Simple differentiation of Salmonella Typhi, Paratyphi and Choleraesuis from Salmonella species using the eazyplex TyphiTyper LAMP assay

Abstract

Introduction. Identification of typhoidal Salmonella (TS) serovars and their discrimination from non-typhoidal Salmonella (NTS) is conventionally performed by seroagglutination. This method is labour-intensive, requires technical experience and can be inconclusive in some cases. Molecular assays may be reliable alternative diagnostic tools. Aim. This study was designed to evaluate the eazyplex TyphiTyper based on loop-mediated isothermal amplification (LAMP) for fast identification of TS and S. Choleraesuis in culture. Methodology. A total of 121 Salmonella strains and 33 isolates of other Enterobacterales species were tested by the eazyplex TyphiTyper. Simulated and clinical blood cultures (BCs) were used to examine the performance of the assay for diagnosis of systemic infection. Sample preparation took about 5 min and the test running time was 20 min.
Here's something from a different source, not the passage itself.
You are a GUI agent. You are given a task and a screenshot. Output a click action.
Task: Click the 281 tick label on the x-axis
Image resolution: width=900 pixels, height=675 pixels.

Amplification was measured by real-time fluorescence detection. Results. All TS and S. Choleraesuis strains were correctly identified. The most common NTS S. Typhimurium (n=34) and S. Enteritidis (n=15) were detected as Salmonella species without any false positive result for TS targets. Cross-reactions of NTS with TS were only rarely observed. Direct testing of positive BCs gave correct results. Sensitivities and specificities of the assay were as follows: 100 and 99.3 % for S. Typhi, 100 and 98.7 % for S. Paratyphi A, 100 and 97.3 % for S. Paratyphi B, 100 and 100 % for S. Paratyphi C, 100 and 100 % for S. Choleraesuis, and 100 and 100 % for Salmonella species, respectively. Conclusion. The eazyplex TyphiTyper is very easy to perform and allows the rapid identification of TS and S. Choleraesuis isolates.